> TO-DO LIST
1 – List every statistic that the passage on the REQUIEM algorithm says is calculated from the estimations of λ.
2 – Answer these questions using the passage on the REQUIEM algorithm:
(a) What does the algorithm independently estimate for the data of each constituent i?
(b) What is the RMSD value equal to for noise-free, linear data sets?
(c) What example does the passage give of non-linearity of the analytical method?
3 – Carry on writing the passage on the REQUIEM algorithm from the end of its final sentence.

> DOCUMENT EXCERPT

Each sample constituent contributes a distinct amount to the total signal, and the REQUIEM algorithm independently estimates a value of λ for the data corresponding to each constituent i. However, any noise or non-linearity in the data introduces errors to the estimations of λ, which can have different values for each constituent. Thus, a weighted average of the independent estimations is calculated along with the root-mean-square deviation (RMSD) of these estimations. This RMSD value is equal to zero for noise-free, linear data sets, i.e., each estimate precisely reflects the actual value of λ. This statistic thus provides information about the overall quality of the data. The weighted average value of λ is also used to calculate a statistic we call ”divergence from linearity” for the signals corresponding to each sample constituent. This divergence can be due to several factors, including sampling error (noise), and non-linearity of the analytical method (e.g. analysis of amounts that are not within the linear range of the method). All of these factors compromise data quality, and the divergence from linearity statistics thus provide information about the quality of the data for each constituent and allows inaccurate data points to be readily identified.

Text and item location data:

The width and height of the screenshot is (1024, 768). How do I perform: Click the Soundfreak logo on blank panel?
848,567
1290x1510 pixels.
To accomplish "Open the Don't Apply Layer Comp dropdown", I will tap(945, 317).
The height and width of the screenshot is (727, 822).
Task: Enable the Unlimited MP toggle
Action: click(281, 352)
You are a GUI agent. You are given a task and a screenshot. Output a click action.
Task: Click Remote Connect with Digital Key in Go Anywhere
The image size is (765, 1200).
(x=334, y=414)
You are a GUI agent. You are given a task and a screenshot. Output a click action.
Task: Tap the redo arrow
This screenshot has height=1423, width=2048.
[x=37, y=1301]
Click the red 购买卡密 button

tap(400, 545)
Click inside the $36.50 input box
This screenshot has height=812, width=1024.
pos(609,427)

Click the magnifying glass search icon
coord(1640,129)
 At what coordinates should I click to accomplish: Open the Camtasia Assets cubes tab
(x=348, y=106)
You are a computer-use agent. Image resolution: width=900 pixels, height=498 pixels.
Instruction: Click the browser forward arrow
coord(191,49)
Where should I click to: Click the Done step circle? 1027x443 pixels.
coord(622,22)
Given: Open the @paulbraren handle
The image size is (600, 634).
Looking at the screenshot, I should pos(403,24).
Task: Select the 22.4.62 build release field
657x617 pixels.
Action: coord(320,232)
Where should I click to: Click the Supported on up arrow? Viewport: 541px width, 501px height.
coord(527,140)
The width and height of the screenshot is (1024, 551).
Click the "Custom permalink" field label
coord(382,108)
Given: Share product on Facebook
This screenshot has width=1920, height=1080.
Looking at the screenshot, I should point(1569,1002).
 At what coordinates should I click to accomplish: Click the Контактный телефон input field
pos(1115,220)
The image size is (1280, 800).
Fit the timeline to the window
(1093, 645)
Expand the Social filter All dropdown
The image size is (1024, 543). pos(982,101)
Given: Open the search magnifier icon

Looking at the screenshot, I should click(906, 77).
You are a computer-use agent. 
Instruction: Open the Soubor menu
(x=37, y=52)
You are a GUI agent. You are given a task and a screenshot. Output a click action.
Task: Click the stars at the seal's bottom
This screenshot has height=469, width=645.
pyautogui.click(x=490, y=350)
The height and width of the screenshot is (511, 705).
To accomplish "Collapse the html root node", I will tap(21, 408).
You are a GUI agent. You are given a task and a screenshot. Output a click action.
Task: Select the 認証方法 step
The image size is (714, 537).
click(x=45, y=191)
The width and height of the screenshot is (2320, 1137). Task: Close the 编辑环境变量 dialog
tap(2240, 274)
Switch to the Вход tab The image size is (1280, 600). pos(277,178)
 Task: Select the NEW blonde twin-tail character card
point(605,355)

> ANSWERS TO THE PROBLEMS
1 –
- Weighted average of the independent estimations of λ
- Root-mean-square deviation (RMSD) of these estimations
- Divergence from linearity for the signals corresponding to each sample constituent

2 –
(a) A value of λ.
(b) Zero.
(c) Analysis of amounts that are not within the linear range of the method.

3 –
2. Experimental procedures

2.1. The results of a REQUIEM analysis

As illustrated in Fig. 2, REQUIEM involves the analysis of three samples, each indicated by a Greek letter ξ∈{α, β, γ}. Samples α and β are the ”unknowns” and sample γ is a 1:1 mixture of aliquots taken from α and β. Analysis of the mixture distinguishes REQUIEM from many conventional approaches, where only the α and β samples are considered. Analysis of the mixture allows various factors that affect the magnitude of the signal for each component i of the mixture to be interpreted without using internal standards or metabolic labeling, thus providing accurate fold-changes.

Fig. 2.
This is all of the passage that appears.